=== Exercise prompt ===
Among the entries below, one line contains "Click the Dok-Sync document scroll icon" and another contains "Task: Select the green demand zone rectangle". Transcribe those two lines and every line between them, exactly.

──────

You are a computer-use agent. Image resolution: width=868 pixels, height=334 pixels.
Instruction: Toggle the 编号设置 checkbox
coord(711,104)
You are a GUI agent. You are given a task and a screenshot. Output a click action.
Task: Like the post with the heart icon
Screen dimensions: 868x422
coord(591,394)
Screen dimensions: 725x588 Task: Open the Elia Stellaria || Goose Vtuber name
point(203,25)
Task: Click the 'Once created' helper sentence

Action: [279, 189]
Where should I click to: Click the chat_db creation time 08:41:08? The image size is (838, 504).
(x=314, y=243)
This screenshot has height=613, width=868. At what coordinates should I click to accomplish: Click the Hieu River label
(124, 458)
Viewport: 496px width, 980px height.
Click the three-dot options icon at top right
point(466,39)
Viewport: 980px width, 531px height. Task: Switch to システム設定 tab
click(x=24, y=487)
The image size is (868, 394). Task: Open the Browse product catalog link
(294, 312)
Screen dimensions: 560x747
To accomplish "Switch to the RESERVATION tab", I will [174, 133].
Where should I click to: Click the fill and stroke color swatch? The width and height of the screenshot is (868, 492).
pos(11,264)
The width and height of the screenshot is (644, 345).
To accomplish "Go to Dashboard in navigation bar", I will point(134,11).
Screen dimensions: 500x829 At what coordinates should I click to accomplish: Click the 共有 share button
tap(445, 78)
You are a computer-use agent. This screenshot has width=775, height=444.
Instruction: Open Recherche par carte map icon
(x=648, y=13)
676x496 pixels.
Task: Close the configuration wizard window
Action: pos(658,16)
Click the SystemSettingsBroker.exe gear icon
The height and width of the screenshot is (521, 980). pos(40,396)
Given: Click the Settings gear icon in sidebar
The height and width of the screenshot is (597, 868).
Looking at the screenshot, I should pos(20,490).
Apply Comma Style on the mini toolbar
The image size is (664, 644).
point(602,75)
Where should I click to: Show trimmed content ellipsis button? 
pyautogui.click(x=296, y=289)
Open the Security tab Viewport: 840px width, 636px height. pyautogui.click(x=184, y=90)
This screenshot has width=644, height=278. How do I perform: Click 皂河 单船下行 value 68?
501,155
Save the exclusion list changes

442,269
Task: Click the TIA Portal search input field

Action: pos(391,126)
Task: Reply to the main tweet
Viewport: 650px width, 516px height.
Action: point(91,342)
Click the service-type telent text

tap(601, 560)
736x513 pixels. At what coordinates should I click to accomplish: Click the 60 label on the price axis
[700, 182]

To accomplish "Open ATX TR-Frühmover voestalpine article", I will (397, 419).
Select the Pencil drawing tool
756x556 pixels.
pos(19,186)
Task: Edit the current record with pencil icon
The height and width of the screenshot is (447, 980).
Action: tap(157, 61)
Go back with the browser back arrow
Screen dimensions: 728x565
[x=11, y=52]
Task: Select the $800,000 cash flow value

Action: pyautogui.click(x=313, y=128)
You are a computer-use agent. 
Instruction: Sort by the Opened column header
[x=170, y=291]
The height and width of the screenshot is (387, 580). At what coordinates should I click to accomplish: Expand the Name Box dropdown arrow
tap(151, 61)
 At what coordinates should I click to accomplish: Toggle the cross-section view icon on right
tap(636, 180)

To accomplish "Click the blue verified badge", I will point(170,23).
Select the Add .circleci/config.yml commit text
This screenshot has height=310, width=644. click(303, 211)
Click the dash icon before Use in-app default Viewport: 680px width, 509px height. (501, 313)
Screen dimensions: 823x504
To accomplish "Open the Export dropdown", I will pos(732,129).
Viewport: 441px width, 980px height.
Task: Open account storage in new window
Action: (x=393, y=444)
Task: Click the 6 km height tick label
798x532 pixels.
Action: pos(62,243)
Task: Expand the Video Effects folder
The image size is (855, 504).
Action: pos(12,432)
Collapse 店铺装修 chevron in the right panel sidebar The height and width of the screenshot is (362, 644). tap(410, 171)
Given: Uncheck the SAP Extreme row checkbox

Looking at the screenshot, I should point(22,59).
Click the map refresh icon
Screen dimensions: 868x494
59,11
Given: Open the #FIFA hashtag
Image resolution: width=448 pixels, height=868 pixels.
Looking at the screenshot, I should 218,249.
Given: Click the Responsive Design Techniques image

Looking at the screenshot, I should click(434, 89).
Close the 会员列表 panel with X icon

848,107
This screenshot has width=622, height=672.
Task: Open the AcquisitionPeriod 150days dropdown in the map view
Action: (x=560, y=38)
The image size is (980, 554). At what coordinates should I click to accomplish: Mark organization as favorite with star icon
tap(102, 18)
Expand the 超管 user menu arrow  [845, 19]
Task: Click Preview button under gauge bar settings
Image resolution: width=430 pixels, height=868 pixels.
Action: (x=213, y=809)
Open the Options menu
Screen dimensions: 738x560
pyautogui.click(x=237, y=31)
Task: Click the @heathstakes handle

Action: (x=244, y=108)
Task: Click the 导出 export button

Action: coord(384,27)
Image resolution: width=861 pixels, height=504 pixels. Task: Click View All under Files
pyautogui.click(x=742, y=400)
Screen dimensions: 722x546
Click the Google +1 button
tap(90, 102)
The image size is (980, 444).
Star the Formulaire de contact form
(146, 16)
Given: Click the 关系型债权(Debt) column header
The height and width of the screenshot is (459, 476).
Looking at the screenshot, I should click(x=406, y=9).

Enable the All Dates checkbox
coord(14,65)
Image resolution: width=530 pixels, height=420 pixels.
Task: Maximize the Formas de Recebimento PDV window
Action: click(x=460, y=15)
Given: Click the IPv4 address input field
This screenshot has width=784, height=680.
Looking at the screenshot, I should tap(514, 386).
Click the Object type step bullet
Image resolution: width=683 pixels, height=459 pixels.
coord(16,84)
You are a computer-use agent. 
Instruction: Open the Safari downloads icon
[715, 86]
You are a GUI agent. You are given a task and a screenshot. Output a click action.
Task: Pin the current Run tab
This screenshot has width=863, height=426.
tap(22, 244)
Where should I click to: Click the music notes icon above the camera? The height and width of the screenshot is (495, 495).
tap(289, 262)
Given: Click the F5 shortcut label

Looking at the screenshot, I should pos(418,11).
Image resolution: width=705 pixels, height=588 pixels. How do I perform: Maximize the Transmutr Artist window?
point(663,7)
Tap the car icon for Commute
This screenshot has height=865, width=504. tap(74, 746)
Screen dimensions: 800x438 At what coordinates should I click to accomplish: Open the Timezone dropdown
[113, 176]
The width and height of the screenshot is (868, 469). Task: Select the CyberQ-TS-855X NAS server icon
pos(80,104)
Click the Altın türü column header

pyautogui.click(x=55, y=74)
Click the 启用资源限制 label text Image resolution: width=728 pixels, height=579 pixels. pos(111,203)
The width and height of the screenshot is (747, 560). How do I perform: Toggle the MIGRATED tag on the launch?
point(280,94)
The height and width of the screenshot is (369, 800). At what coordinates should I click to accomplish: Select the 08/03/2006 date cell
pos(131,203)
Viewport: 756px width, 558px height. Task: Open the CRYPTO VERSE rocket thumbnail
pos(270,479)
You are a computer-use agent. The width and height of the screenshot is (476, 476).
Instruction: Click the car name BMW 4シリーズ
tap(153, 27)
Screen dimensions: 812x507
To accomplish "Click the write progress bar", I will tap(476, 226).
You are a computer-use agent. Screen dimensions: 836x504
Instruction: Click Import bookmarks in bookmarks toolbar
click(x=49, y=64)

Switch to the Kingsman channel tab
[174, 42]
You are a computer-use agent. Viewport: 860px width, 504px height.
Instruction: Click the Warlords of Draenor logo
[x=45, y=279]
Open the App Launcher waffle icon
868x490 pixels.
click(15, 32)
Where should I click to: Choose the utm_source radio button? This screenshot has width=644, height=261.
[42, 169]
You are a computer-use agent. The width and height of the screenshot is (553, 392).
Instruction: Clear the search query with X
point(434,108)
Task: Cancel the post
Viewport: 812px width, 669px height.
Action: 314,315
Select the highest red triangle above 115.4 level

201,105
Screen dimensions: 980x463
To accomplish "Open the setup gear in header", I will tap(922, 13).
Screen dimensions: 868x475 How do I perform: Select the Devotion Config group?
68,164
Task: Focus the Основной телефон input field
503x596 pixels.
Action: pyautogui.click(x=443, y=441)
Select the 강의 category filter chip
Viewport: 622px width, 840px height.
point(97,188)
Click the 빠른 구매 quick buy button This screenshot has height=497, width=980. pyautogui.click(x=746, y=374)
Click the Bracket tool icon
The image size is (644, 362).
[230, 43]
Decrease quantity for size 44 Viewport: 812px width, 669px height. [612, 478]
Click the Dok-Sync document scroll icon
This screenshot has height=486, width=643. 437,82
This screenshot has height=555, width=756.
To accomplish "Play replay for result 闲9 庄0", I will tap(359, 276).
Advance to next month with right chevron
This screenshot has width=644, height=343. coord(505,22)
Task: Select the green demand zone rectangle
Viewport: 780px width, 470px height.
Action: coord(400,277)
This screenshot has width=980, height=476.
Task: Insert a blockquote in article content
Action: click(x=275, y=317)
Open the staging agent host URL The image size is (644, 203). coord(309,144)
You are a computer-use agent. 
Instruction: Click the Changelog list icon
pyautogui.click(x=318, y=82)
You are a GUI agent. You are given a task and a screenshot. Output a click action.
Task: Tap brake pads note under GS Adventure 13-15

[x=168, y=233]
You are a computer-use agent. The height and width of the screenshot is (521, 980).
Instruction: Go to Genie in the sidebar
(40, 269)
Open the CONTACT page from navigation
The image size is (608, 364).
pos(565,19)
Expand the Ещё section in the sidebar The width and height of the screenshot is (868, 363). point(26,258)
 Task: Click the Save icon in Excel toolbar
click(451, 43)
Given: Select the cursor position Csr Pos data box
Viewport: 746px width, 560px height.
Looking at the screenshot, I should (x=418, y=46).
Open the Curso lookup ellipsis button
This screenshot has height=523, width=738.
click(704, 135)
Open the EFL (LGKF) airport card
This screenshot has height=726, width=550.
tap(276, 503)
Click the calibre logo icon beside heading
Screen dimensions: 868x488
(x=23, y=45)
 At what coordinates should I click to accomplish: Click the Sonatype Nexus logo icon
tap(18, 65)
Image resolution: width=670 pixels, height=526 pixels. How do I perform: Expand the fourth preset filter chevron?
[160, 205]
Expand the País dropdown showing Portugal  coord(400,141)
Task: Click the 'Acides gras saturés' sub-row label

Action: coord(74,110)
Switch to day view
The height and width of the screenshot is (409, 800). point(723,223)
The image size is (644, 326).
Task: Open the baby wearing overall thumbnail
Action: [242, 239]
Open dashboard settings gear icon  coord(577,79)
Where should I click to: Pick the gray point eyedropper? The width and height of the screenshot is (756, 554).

──────

=== Response for this exercise ===
Click the Dok-Sync document scroll icon
This screenshot has height=486, width=643. 437,82
This screenshot has height=555, width=756.
To accomplish "Play replay for result 闲9 庄0", I will tap(359, 276).
Advance to next month with right chevron
This screenshot has width=644, height=343. coord(505,22)
Task: Select the green demand zone rectangle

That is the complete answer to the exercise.